The battle is being waged while public pension officials around the country struggle to cope with billions of dollars lost in the bear market, according to a Dow Jones report. It has been complete with rebuffed subpoenas, a court challenge, political posturing, intervention by the state attorney general, and pleas to the Pennsylvania legislature by retired teachers.

“In my memory, there’s never been another situation where funds have this type of disagreement and have made it a major issue,” Glenda Chambers, executive director of the National Association of State Retirement Administrators, told Dow Jones.

The funds are the Public School Employees’ Retirement System and the State Employees’ Retirement System, now worth a total of about $60 billion.
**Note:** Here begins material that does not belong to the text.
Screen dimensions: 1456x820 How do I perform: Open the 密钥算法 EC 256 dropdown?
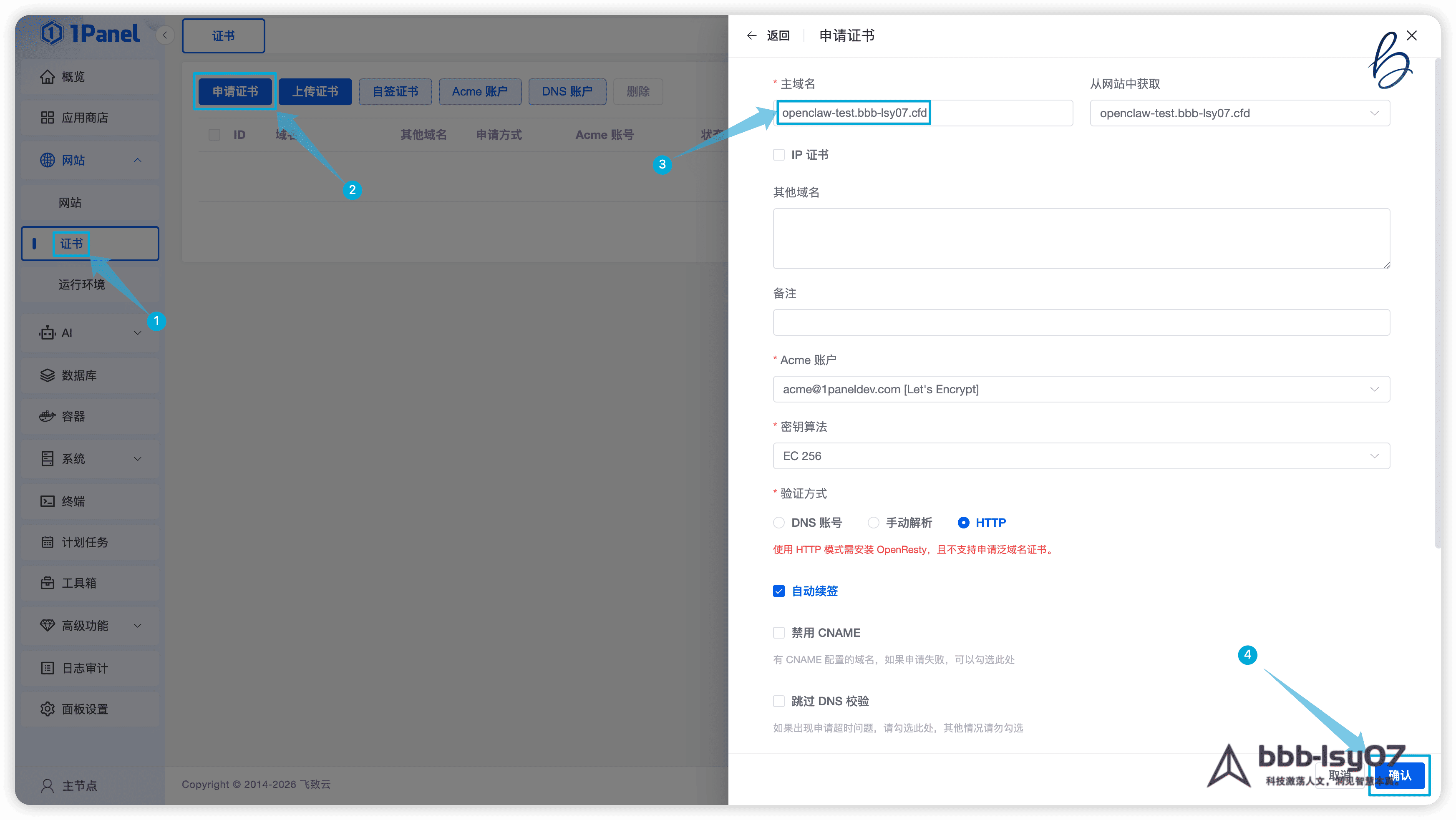[1081, 456]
Though the state auditor reviews their financial statements annually, they haven’t undergone a comprehensive review for 25 years, according to State Auditor General Robert Casey Jr.

Casey, a Democrat, says he wants to take a close look at how the pensions are managed, and scrutinize the 150 outside firms that are paid a total of $250 million to manage the funds’ investments. He is interested in how the funds select money managers and how the managers are monitored.

“We want to know did you have procedure for selecting them,” Casey told Dow Jones in an interview. “Even if you did follow the correct procedure, did you monitor them when the fund started suffering terrible losses, or did you just keep paying them and let them do what they wanted?”

Opposing Casey is State Treasurer Barbara Hafer, who wants to hire an outside auditor for the performance review. Hafer, a Republican who formerly held the state auditor general post, also sits on the board of both pension funds.

The fight flared up last November, after the funds and the state auditor held negotiations about a possible performance review. The treasurer said she wanted an outside firm to do the audit, and Casey responded by issuing subpoenas for documents. The funds failed to comply and hired a private lawyer to fight the state auditor. That’s when Casey took the matter to Commonwealth Court, where it now rests.

Earlier this month, the state attorney general ruled that a contract the funds had made for the review with the outside firm Independent Fiduciary Services Inc. wasn’t valid. A state court is scheduled to take up the matter of who has audit authority later this year.

Meanwhile, some Pennsylvania educators have decided that enough is enough. The Pennsylvania Association of School Retirees, which represents about 40,000 retired Pennsylvania school employees, earlier this month lobbied lawmakers to intervene in the situation.

In a letter, the group asked whether anyone “really believes that the boards of the retirement systems, which collectively manage over $60 billion in funds contributed by the members and taxpayers of Pennsylvania, should be empowered to manage those assets free from scrutiny by any outside entity?”